This wild, male burrowing owl which was was not baited, called or otherwise enticed to come perched right next to me, gave me several opportunities to get some unique images. The owl decided I was nothing to worry about and picked up one leg as it gazed in my direction. Soon after, it relaxed its head and neck creating a crease of feathers under its beak, giving the otherwise grumpy looking character the appearance of having a smile.
Often the deciding factor of whether the public and governments give money for wildlife conservation comes down to looks. Charismatic wildlife like bears, rhinos and big cats get a disproportionate amount of resources while birds, reptiles and amphibians, fish and the bottom of the barrel invertebrates struggle to even be noticed.
Here’s hoping that the burrowing owl, with all of its personality and character can get a federal recovery strategy to go along with its listing under the Species At Risk Act (SARA).
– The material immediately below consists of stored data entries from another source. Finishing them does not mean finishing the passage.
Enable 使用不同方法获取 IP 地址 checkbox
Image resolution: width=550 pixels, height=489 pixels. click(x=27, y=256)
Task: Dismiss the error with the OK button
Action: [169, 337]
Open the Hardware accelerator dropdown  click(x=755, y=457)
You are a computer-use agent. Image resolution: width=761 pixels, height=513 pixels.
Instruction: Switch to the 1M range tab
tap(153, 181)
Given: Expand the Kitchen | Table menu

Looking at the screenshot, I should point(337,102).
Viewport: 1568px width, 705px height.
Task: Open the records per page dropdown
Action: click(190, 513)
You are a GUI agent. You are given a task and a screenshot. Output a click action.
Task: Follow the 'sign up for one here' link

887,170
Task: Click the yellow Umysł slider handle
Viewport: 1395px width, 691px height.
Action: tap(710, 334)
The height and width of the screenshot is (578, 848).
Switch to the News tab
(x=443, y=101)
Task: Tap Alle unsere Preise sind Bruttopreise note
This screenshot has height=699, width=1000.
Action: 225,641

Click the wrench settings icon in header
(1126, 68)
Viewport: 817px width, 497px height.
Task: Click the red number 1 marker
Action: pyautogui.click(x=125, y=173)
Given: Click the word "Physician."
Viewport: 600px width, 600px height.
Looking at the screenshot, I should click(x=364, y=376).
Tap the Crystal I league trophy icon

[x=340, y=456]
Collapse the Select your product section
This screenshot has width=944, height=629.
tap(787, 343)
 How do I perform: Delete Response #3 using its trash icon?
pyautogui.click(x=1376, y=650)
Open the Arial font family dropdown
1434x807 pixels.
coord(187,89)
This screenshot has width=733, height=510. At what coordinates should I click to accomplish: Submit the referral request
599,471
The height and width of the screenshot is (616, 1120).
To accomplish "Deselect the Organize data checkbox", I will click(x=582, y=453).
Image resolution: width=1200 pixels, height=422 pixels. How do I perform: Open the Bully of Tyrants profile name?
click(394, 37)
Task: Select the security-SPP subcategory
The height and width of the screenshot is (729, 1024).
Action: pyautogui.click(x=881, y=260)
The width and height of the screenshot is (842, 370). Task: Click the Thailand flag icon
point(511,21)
Like many, owls are one of my favourite groups of birds to photograph. Early this summer I had an awesome week with 3 different species ranging in size from tiny to tall, endangered to numerous, with all of them having the common theme of putting on a great display of flight for me.
It started off in Grasslands, with the charismatic, endangered burrowing owl that came to hunt insects right next to where I had set up my gear.
Next stop was Banff and my good owl luck continued with the first animal I came across being an impressive great grey owl. It was conveniently perched right next to a roadside pullout, and didn’t seem bothered at all by the traffic. Despite being so visible, most people didn’t even see it as they drove past! He’s an image as it hunted for a vole in the grass.
Later that same day I got a tip about a northern pygmy owl hanging around the area. Sure enough, after a bit of waiting I spotted this tiny little owl. It flew directly into a tree cavity before I could get a picture, so I waited for its exit. I barely had time to prepare. It seemed to almost shoot out of the cavity, and as I held the shutter release button I wasn’t sure if I was quick enough. It wasn’t until I got home and downloaded the images that I found this one.
Needless to say, it was a great week of owl photography and one I won’t soon forget!